If you haven't already, you should immediately drop what you're doing and read Puck The Media's interview with Bruins play-by-play announcer Jack Edwards. PTM is probably the best internet resource for hockey-related media issues, and Edwards is a naturally good interview.
Here's Part 1 and Part 2. Some highlights...
On the Randy Jones hit, and the maniacal cackle he let loose during the most recent Flyers game:
If you go back and if you listen to the illegally posted, copyrighted material thats on YouTube [we both chuckle] I clearly refer to “the crowd wants a call for a hit from behind”. That is what was so hilarious. Because even before we knew that Patrice Bergeron had a broken neck on the 27th of October, 2007. Even before we knew what the result of the examination was. While he was still unconscious, the Flyers had issued a public relations release, and the Philadelphia media swallowed it whole, to the point that some columnist in Philadelphia actually wrote that Bergeron knew the hit was coming.
Funny, but I’ve talked to Patrice Bergeron dozens of times about that incident, and at no point does he say anything about any kind of knowledge that Randy Jones, who was skating straight at Bergeron’s back, who coiled as you can clearly see in the replay, Jones coils as he crosses the goal line and drives Bergeron 90 degrees straight into the dasher, hitting to hurt. Clearly evident that even the lenient Colin Campbell agreed and suspended Jones for the game.
The Philadelphia media swallowed the PR spin whole to the point that the Philadelphia fans now, in revisionist history, a lot of them think that hit by Jones was not a significant hit. That there was no problem with it, and that it was just the circumstance that resulted in Jones’ suspension. For that crowd to whine and moan after a perfectly legal shoulder-to-shoulder hit, that sent Jones in a non-threatening angle down behind the goal, not face first but sideways into the boards. For them to whine that there should be a hit from behind, frankly, was hilarious. Anybody who can’t connect those two dots, and see the humor in the crowd, not at the hit by Lucic but the crowd’s reaction, you’re distorting the story or have no sense of humor.
On the possibility that the NHL could return to ESPN in the future:
Well, I think that all you need to know is - for those who wish that hockey was back on ESPN - last Saturday, which was probably the single most amazing night of the NHL season. Just in terms of teams switching places, dramatic things happening, crazy games, that kind of thing.

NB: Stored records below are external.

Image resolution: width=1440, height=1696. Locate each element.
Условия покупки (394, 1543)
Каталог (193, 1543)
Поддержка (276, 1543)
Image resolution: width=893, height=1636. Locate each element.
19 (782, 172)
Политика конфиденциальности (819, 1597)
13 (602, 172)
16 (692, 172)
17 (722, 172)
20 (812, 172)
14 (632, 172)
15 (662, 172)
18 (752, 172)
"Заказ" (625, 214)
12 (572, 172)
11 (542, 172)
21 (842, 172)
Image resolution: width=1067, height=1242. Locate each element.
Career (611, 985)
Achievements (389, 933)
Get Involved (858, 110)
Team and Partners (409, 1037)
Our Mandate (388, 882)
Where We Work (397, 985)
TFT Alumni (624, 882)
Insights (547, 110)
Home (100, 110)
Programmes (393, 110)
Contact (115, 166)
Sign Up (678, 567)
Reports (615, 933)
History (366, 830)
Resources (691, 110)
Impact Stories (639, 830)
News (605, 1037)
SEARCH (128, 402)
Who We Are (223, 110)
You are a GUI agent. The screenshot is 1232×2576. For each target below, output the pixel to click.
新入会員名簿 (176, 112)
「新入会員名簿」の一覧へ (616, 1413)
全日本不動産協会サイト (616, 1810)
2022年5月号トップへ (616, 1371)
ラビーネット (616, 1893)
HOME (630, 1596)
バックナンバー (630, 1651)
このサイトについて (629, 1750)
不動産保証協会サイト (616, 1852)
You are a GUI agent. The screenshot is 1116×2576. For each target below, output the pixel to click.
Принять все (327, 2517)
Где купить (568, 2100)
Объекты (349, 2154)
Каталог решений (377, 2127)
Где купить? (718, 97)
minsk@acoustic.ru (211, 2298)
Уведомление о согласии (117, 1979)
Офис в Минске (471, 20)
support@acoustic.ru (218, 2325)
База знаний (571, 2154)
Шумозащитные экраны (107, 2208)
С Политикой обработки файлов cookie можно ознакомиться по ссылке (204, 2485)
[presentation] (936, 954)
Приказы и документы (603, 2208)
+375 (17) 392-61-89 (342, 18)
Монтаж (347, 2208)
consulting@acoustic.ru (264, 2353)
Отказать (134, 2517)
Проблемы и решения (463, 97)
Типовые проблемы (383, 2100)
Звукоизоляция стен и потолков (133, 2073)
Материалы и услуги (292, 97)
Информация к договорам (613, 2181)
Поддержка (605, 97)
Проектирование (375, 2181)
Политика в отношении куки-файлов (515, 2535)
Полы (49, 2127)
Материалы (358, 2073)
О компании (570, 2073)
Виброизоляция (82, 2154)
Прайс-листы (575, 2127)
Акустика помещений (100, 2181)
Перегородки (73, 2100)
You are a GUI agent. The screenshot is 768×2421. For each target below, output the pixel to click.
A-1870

We went from Toronto to Philadelphia, we were in (Bruins radio
play-by-play man) Dave Goucher’s room, having a couple cold ones. Now, the Sweet 16 is going on in college basketball at the same time, the only hockey we saw in the entire sportscast of “SportsCenter” was about 45 seconds of the UNH-North Dakota game, which was the one UNH tied with one-tenth of a second to go, that went into Overtime. That was 56 minutes into the telecast. There was nothing on the NHL in the entire show.So, for those of you that hope that hockey gets back on ESPN, that’s what you’re gonna’ get. That’s where it belongs in ESPN’s hierarchy, because there are some bozos sitting in the accounting department in a bunker in Burbank, California running Disney, who look at the numbers and completely ignore the passion of hockey fans. They say “Poker gets better ratings because we can attract more compulsive gamblers to the screen than we can passionate hockey fans, so just for the sake of that number, we’re gonna’ run poker instead of hockey. We’re gonna run women’s basketball instead of hockey.”
We saw highlights of the Division II NCAA basketball championship, we didn’t see a single NHL highlight in that entire “SportsCenter”. Case closed.
1 comment:
Good find Tom, I wouldn't have seen this otherwise.